▶ [Extracted records]:
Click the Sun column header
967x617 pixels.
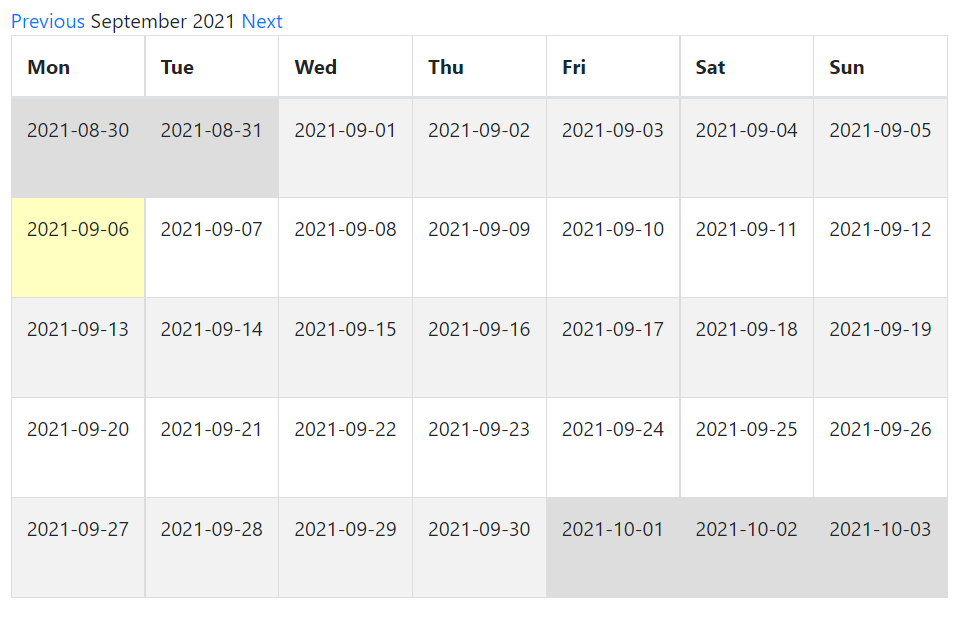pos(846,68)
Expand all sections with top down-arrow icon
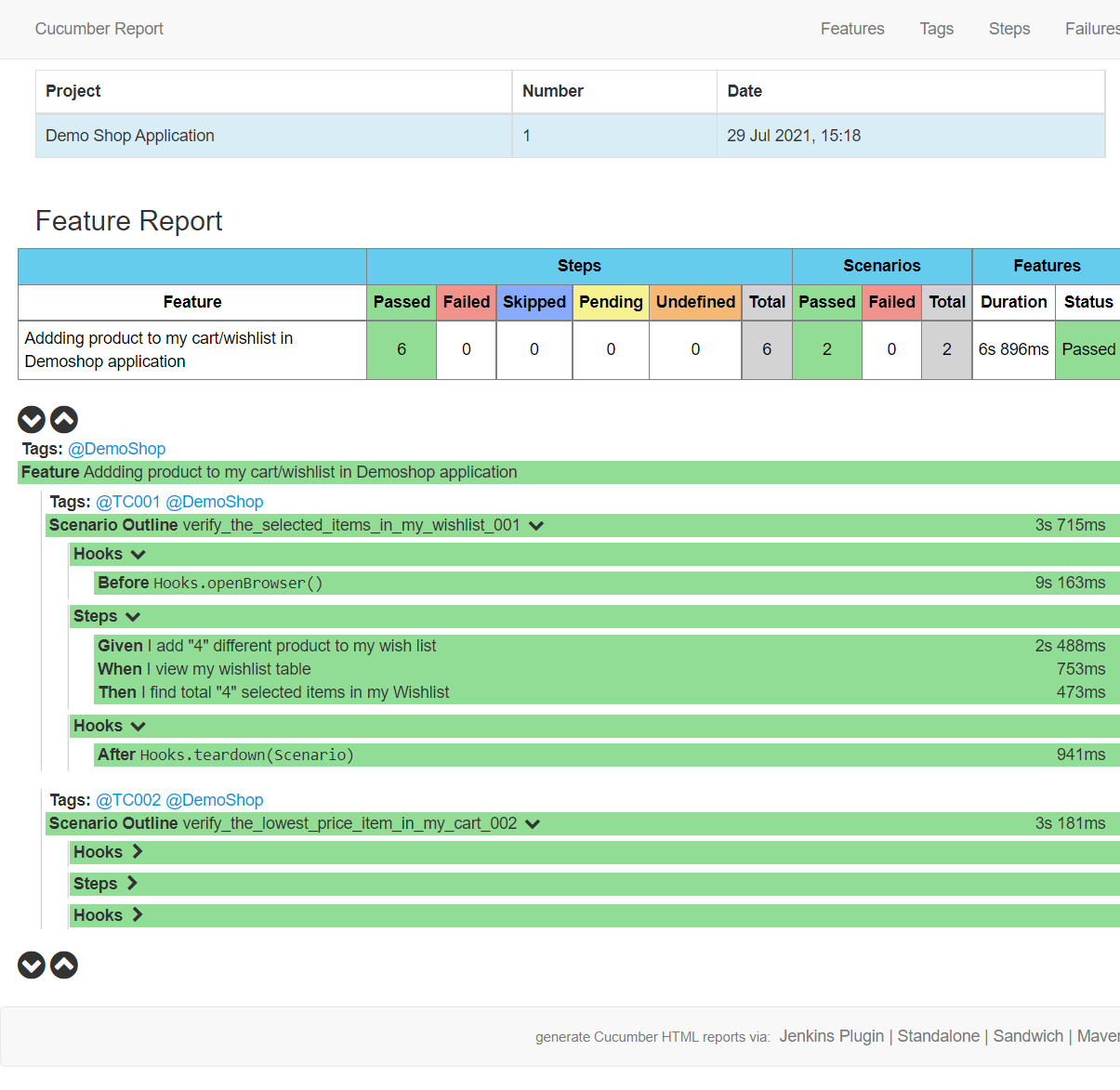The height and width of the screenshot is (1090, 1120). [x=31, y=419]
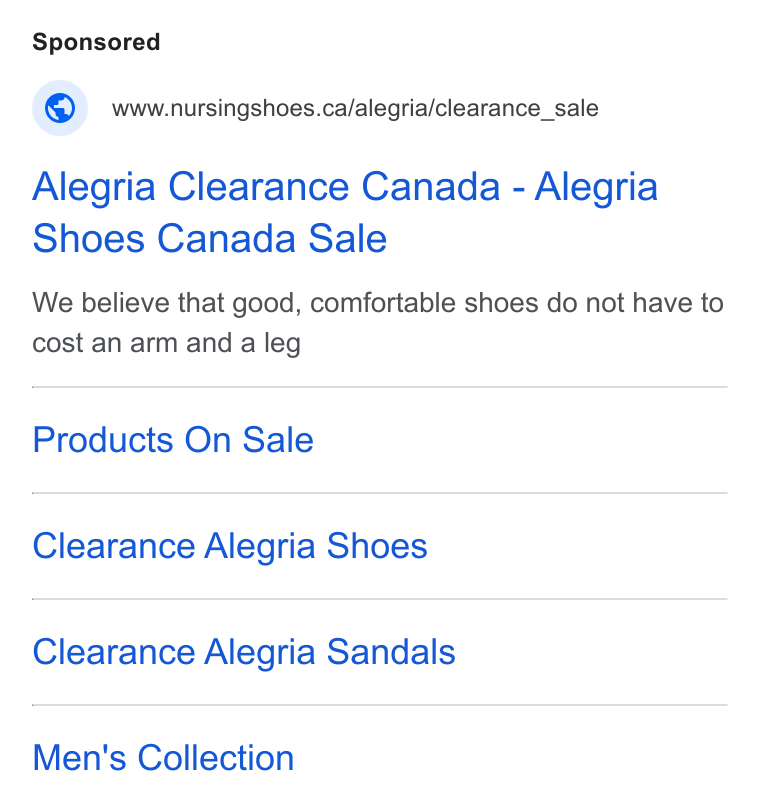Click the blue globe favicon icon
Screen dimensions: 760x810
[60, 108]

▶ [What to do]: After removing each picture, print the entries above exactly as they were.

▶ [Expected answer]:
Click the Sun column header
967x617 pixels.
pos(846,68)
Expand all sections with top down-arrow icon
The height and width of the screenshot is (1090, 1120). [x=31, y=419]
Click the blue globe favicon icon
Screen dimensions: 760x810
[60, 108]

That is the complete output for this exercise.